This market is in serious trouble. For three years, traders have been accustomed to buying stocks on modest dips of 3 to 6 percent or so.
It's not working this time.
There have been modest attempts to buy in the past week, but the buying interest has been light and it has made no difference.
At some point (this has been happening the last few days) buyers realize they are getting no traction. No pickup when Europe closes at 11:30am ET. No closing-hour rally. Nothing.
Just drifting lower.
The response: a buyer's strike. Buyers step away until they see a buyable bottom.
But that leaves the market vulnerable to additional downdrafts; that causes a spike in the VIX, which causes a spike in trading volume.

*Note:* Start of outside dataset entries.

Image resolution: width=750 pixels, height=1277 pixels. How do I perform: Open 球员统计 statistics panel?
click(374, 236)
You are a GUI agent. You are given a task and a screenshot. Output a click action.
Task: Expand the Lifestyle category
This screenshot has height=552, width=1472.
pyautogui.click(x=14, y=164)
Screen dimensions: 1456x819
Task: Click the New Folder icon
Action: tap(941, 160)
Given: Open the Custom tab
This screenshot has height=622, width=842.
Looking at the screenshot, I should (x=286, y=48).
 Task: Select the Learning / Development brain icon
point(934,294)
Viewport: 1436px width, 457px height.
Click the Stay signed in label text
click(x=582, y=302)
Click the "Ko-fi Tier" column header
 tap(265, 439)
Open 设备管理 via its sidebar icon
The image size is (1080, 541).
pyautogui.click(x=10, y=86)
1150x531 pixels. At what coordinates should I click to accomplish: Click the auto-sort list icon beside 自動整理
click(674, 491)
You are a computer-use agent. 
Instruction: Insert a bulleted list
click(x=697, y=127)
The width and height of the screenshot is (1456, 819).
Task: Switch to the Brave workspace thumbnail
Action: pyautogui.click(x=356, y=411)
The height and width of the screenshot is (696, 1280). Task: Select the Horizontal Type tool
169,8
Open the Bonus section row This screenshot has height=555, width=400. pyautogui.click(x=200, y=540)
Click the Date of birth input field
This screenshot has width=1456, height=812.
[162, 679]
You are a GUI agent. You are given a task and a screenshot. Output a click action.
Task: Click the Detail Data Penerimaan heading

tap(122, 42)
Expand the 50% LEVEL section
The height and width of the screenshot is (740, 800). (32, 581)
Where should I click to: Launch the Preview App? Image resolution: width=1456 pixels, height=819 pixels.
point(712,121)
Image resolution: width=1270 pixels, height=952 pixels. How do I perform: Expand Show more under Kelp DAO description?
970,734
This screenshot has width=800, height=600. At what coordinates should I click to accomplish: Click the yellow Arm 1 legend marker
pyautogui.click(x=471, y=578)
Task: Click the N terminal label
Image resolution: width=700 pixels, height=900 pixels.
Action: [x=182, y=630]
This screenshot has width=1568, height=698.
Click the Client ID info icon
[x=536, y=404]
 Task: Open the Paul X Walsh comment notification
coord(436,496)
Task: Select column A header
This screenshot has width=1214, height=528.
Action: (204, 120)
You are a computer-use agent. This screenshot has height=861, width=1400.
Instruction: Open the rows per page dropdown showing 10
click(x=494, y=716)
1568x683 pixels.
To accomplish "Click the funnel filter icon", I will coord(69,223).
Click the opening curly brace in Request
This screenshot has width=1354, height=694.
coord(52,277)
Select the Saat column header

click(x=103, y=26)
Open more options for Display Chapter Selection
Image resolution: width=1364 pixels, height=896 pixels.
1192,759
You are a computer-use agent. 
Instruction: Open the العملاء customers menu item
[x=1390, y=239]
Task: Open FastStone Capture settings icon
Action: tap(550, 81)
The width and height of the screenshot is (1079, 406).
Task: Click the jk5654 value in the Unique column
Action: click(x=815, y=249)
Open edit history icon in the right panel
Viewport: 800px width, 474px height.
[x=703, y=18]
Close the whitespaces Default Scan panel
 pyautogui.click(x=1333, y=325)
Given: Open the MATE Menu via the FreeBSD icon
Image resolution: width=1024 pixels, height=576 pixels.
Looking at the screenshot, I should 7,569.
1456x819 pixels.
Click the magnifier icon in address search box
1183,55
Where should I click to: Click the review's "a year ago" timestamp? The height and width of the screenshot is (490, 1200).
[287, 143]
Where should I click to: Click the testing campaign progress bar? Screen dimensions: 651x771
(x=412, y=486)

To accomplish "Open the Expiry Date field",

That is what is happening today. VIX futures are spiking: June up 4.5 percent, August up 3.3 percent, September up 2.1 percent. That gets peoples' attention.
And volume is spiking. We will do north of 4.5 billion shares on the consolidated NYSE tape today, the highest in a month.
a) 10-year U.S. Treasurys and the German bund both end at historic low yields.
b) selling the U.S. consumer. The weakest sector today, by far, is consumer discretionary: retailers and home builders. Retailers were the market leaders going into May, but no more — selling has accelerated since earnings season began a weak ago. Home builders were the last leadership group standing, but in the last two days they have been selling them with a vengeance: Standard Pacific and KB Home and Pulte are all down about 10 percent, in two days.
c) Dow Transports down 3 percent, with the Dow Industrials down 1 percent. Ugh. That is an unusuall wide divergence.
d) precious metals (gold) split from other commodities, rallies on poor Philly Fed on hopes Fed will do QE3, but the rest of the market doesn't believe it.